- _Texte à lire_:

Comment avez-vous réussi à imposer votre vision, à faire produire The Substance avec deux actrices réputées, et un acteur reconnu ? Le film est un objet de cinéma radical  !

C'est une très bonne question. Il m’a fallu énormément de détermination, de combats, que je prenne le temps de construire autour de moi le bon environnement pour le faire. Parce que je savais que pour que le film soit ce que j'avais envie qu'il soit, il fallait que j'ai les bons partenaires, que j'ai le contrôle du film et donc, j'ai pris du temps, parce que je savais que j'avais besoin des anglo-saxons pour avoir un budget plus conséquent que sur Revenge. Il me fallait avoir accès à un casting international. Mais il fallait à côté de ça que je puisse avoir un fonctionnement bien plus français en termes de Final Cut, de liberté créative.

- _Consigne 1_: Citez fidèlement le passage du texte allant de « Comment avez-vous réussi » jusqu'à « cinéma radical  ! » inclus.
Le texte et les enregistrements proviennent de sources distinctes.

- _Matériel d'exercice_:

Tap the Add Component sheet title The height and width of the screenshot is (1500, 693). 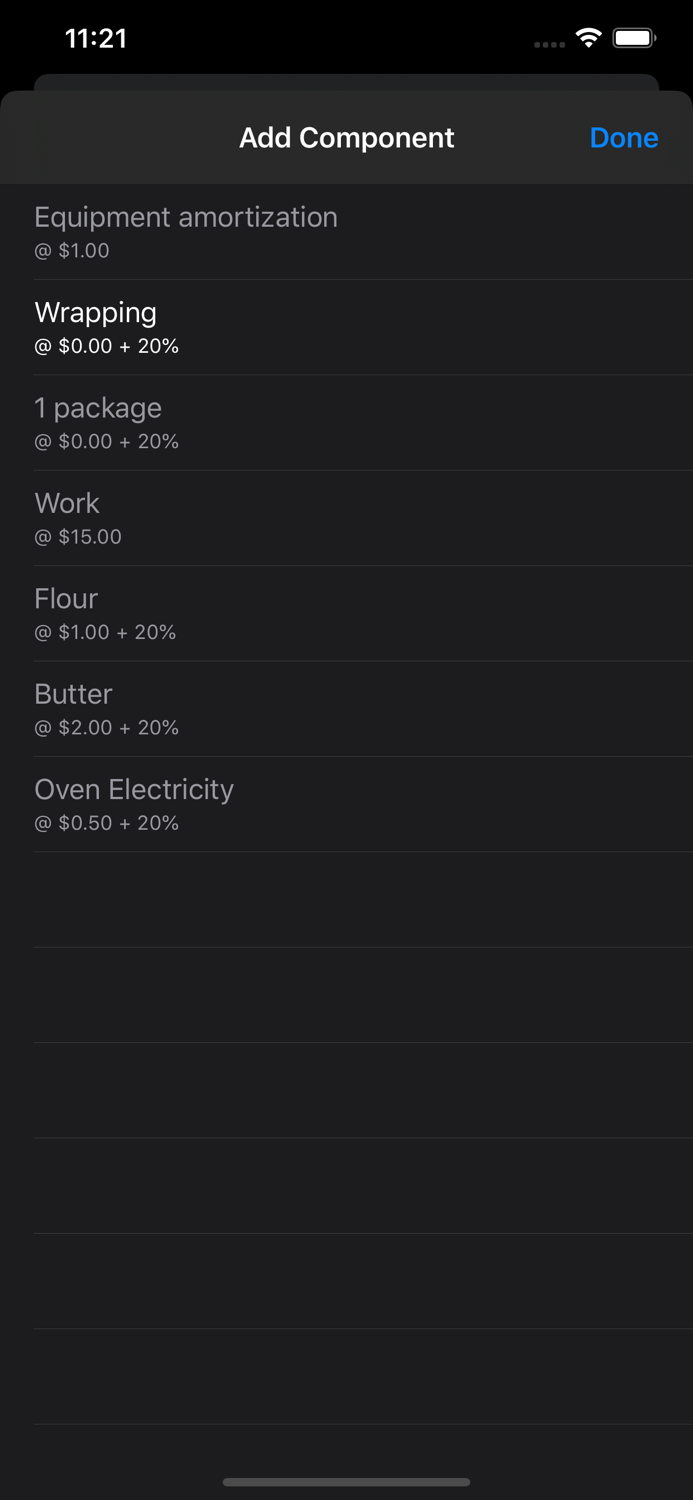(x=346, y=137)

--

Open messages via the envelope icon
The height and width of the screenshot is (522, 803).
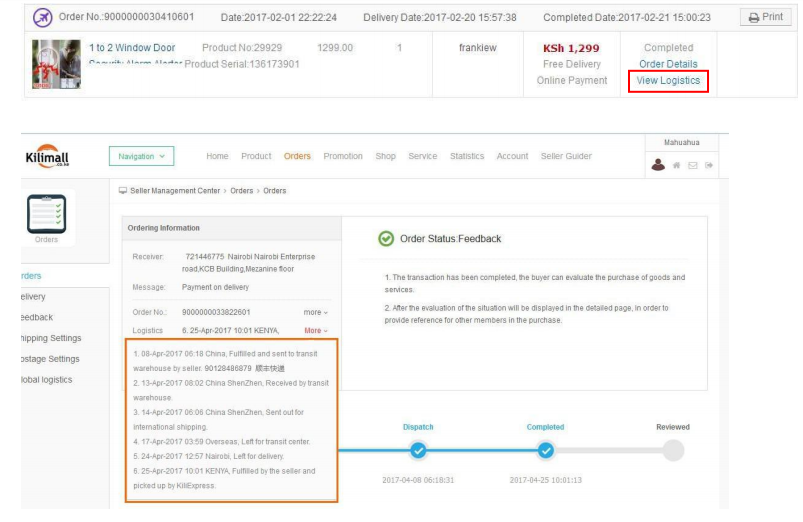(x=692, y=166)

* * *

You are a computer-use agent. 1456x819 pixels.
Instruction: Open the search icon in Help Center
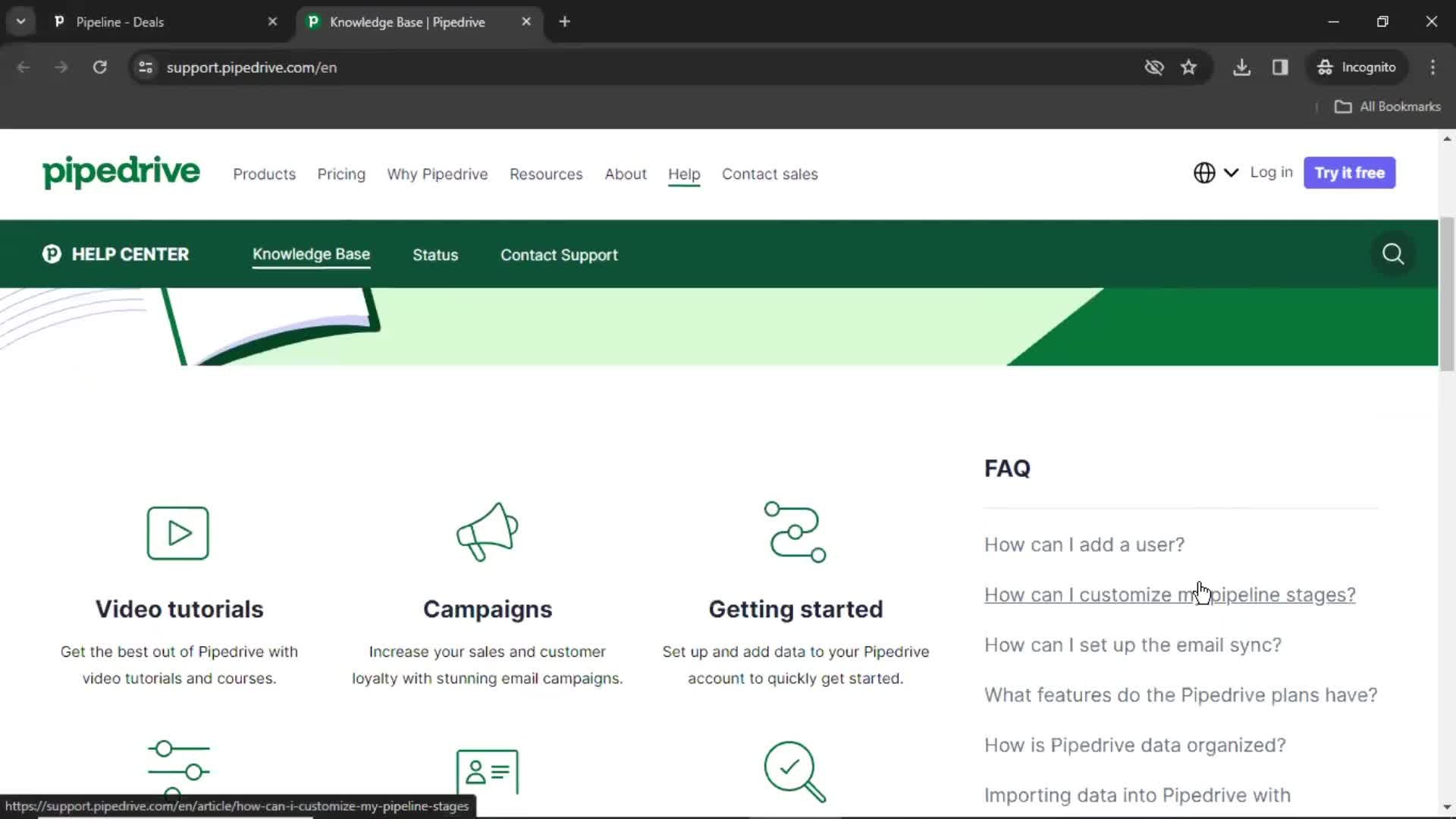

- _Consigne 2_: Présentez sous forme de liste numérotée les lignes des enregistrements allant de la ligne contenant « You are a computer-use » jusqu'à la ligne contenant « Instruction: Open the » incluse, en omettant les lignes vides.

- _Réponse 1_:
Comment avez-vous réussi à imposer votre vision, à faire produire The Substance avec deux actrices réputées, et un acteur reconnu ? Le film est un objet de cinéma radical  !

- _Réponse 2_:
1. You are a computer-use agent. 1456x819 pixels.
2. Instruction: Open the search icon in Help Center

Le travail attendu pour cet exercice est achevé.